**Text segment**
▬▬▬
The function contains no code to manage the alignment of the decimal point after operations are performed. The alignment is done automatically.

The following code sample shows ap_fixed type.

#include "ap_fixed.h"

typedef ap_ufixed<10,8, AP_RND, AP_SAT> din1_t;
typedef ap_fixed<6,3, AP_RND, AP_WRAP> din2_t;
typedef ap_fixed<22,17, AP_TRN, AP_SAT> dint_t;
typedef ap_fixed<36,30> dout_t;

dout_t cpp_ap_fixed(din1_t d_in1, din2_t d_in2) {

 static dint_t sum;
 sum += d_in1; 
 return sum * d_in2;
}

Using ap_(u)fixed types, the C++ simulation is bit accurate. Fast simulation can validate the algorithm and its accuracy. After synthesis, the RTL exhibits the identical bit-accurate behavior.

Arbitrary precision fixed-point types can be freely assigned literal values in the code. This is shown in the test bench (see the example below) used with the example above, in which the values of in1 and in2 are declared and assigned constant values.

When assigning literal values involving operators, the literal values must first be cast to ap_(u)fixed types. Otherwise, the C compiler and Vitis HLS interpret the literal as an integer or float/double type and may fail to find a suitable operator. As shown in the following example, in the assignment of in1 = in1 + din1_t(0.25), the literal 0.25 is cast to an ap_fixed type.

#include <cmath>
#include <fstream>
#include <iostream>
#include <iomanip>
#include <cstdlib>
using namespace std;
#include "ap_fixed.h"

typedef ap_ufixed<10,8, AP_RND, AP_SAT> din1_t;
typedef ap_fixed<6,3, AP_RND, AP_WRAP> din2_t;
typedef ap_fixed<22,17, AP_TRN, AP_SAT> dint_t;
typedef ap_fixed<36,30> dout_t;

dout_t cpp_ap_fixed(din1_t d_in1, din2_t d_in2);
int main()
 {
 ofstream result;
 din1_t in1 = 0.25;
 din2_t in2 = 2.125;
 dout_t output;
 int retval=0;


 result.open(result.dat);
 // Persistent manipulators
 result << right << fixed << setbase(10) << setprecision(15);

 for (int i = 0; i <= 250; i++)
 {
 output = cpp_ap_fixed(in1,in2);

 result << setw(10) << i;
 result << setw(20) << in1;
 result << setw(20) << in2;
 result << setw(20) << output;
 result << endl;

 in1 = in1 + din1_t(0.25);
 in2 = in2 - din2_t(0.125);
 }
 result.close();

 // Compare the results file with the golden results
 retval = system(diff --brief -w result.dat result.golden.dat);
 if (retval != 0) {
 printf(Test failed  !!!\n); 
 retval=1;
 } else {
 printf(Test passed !\n);
 }

 // Return 0 if the test passes
 return retval;
}

Fixed-Point Identifier Summary

The following table shows the quantization and overflow modes.

TIP: Quantization and overflow modes that do more than the default behavior of standard hardware arithmetic (wrap and truncate) result in operators with more associated hardware. It costs logic (LUTs) to implement the more advanced modes, such as round to minus infinity or saturate symmetrically.
▬▬▬
(Portion of a data file)
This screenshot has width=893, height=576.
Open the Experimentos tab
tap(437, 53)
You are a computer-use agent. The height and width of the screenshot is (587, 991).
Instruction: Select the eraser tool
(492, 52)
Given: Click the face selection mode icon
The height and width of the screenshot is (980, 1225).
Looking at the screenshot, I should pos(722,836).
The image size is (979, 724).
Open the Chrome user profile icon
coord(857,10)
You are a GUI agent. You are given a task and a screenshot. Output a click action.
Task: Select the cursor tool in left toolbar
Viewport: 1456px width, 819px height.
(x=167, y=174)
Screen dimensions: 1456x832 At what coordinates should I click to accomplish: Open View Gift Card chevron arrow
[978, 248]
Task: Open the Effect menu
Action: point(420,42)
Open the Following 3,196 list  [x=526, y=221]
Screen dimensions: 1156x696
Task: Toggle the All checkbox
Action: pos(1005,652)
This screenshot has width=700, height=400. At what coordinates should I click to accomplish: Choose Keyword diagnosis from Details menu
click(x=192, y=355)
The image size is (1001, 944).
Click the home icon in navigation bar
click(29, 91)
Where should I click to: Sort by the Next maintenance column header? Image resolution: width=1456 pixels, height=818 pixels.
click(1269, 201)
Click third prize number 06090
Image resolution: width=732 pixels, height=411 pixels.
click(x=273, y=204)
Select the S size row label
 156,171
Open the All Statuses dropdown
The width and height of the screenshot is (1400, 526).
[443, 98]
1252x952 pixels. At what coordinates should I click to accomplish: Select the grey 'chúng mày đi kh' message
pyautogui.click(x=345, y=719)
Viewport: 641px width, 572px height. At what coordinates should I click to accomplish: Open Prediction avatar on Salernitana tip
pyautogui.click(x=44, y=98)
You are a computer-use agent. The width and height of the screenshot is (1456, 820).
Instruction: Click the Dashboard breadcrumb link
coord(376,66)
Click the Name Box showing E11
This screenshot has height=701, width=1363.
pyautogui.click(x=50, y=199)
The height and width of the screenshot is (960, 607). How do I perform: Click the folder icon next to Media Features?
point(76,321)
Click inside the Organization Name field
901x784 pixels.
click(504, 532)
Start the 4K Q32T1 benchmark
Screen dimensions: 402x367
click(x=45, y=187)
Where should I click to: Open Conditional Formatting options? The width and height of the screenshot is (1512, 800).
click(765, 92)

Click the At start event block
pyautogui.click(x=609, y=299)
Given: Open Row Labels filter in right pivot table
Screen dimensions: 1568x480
▬▬▬
**Instructions to follow**
Resume the passage on arbitrary precision fixed-point types, starting right after its final sentence.

**Final result**
Table 1. Fixed-Point Identifier Summary
Identifier Description
W Word length in bits
I The number of bits used to represent the integer value, that is, the number of integer bits to the left of the binary point. When this value is negative, it represents the number of implicit sign bits (for signed representation), or the number of implicit zero bits (for unsigned representation) to the right of the binary point. For example,
ap_fixed<2, 0> a = -0.5;    // a can be -0.5,

ap_ufixed<1, 0> x = 0.5;    // 1-bit representation. x can be 0 or 0.5
ap_ufixed<1, -1> y = 0.25;  // 1-bit representation. y can be 0 or 0.25
const ap_fixed<1, -7> z = 1.0/256;  // 1-bit representation for z = 2^-8
Q Quantization mode: This dictates the behavior when greater precision is generated than can be defined by smallest fractional bit in the variable used to store the result.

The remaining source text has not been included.